Congratulations Arturo, enjoy your prize, and as others have said, a video of your shooting it as soon as practical, would be nice.

Cheers Aussie Allan


----------



## Arturito (Jan 10, 2013)

This shoot is for you my friend Perry to say thank you very much for your stunning gift, in slingshot language and with a PFS of course !






Cheers

Arturo


----------



## tradspirit (Jul 23, 2012)

Congrats amigo! Use it in good health!!


----------



## Pawpawsailor (Jun 8, 2012)

Thanks Arturito!


----------



## BCLuxor (Aug 24, 2010)

CONGRATS! Arturito


----------



## mr. green (Nov 3, 2012)

Arturito said:


> This shoot is for you my friend Perry to say thank you very much for your stunning gift, in slingshot language and with a PFS of course !
> 
> 
> 
> ...


Nice shot, Arturito. I'm sure we would all like to see you shoot Perry's sweet midget cocobolo when you've received it. Another video, okay.


----------



## Arturito (Jan 10, 2013)

mr. green said:


> Congratulations, Arturito. Don't forget to show us a video of you shooting that beauty.
> 
> Thank you, Perry, for giving all of us a chance.
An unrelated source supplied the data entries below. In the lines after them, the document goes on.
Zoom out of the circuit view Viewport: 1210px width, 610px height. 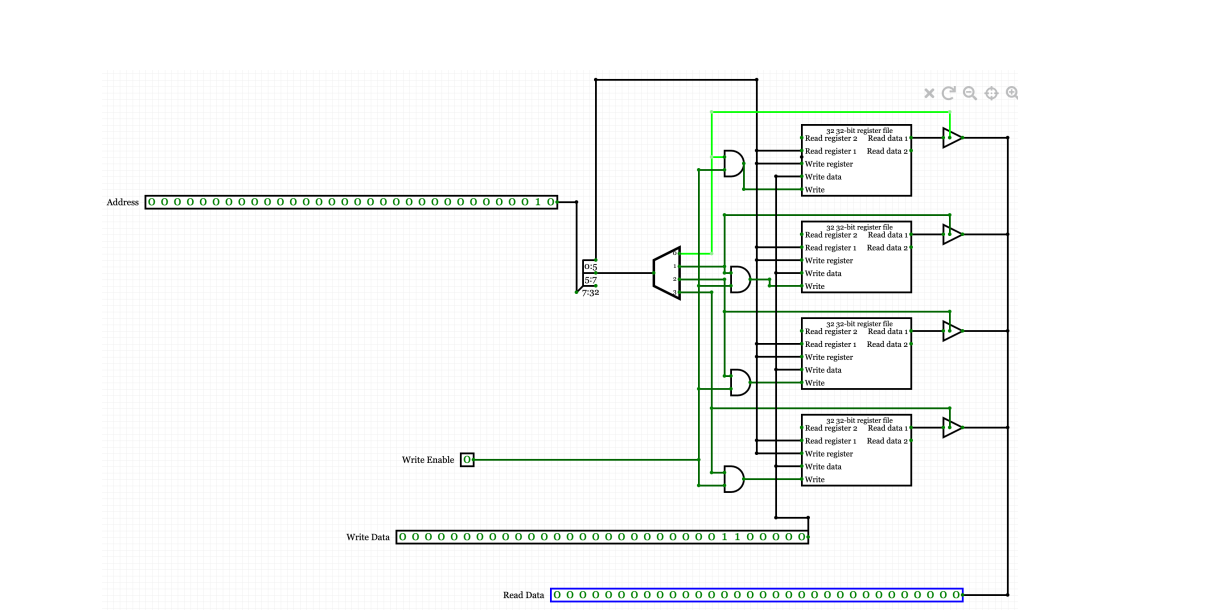click(969, 92)
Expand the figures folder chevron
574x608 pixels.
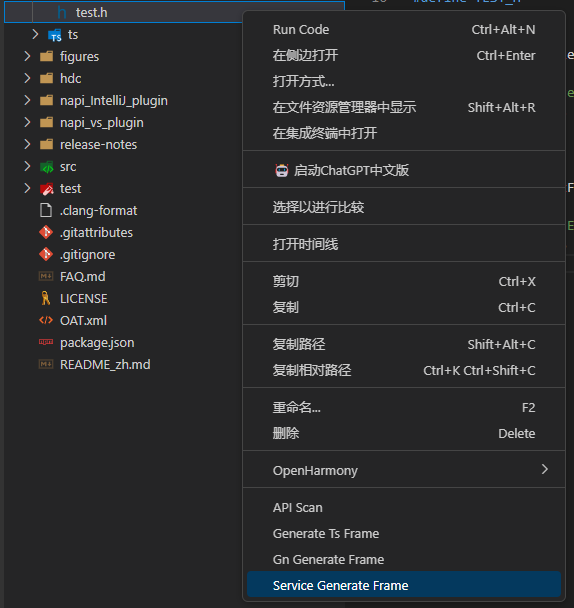coord(27,56)
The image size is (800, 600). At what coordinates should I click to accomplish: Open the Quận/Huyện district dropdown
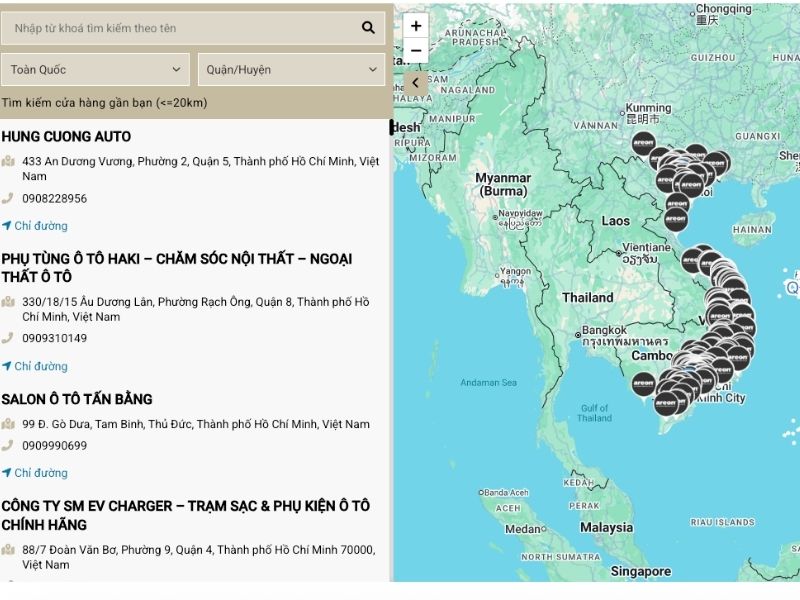point(291,69)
Of course my friends ... bottle tops and cans !

Cheers

Arturo


----------



## PorkChopSling (Jan 17, 2013)

Congrats Arturito and thank you PawPaw!!


----------



## Mr.Teh (Feb 28, 2012)

Happy shooting Arturo, enjoy your new shooter :wave:


----------



## Pawpawsailor (Jun 8, 2012)

Thanks to everyone for participating... I'll have to do another one soon.

Perry


----------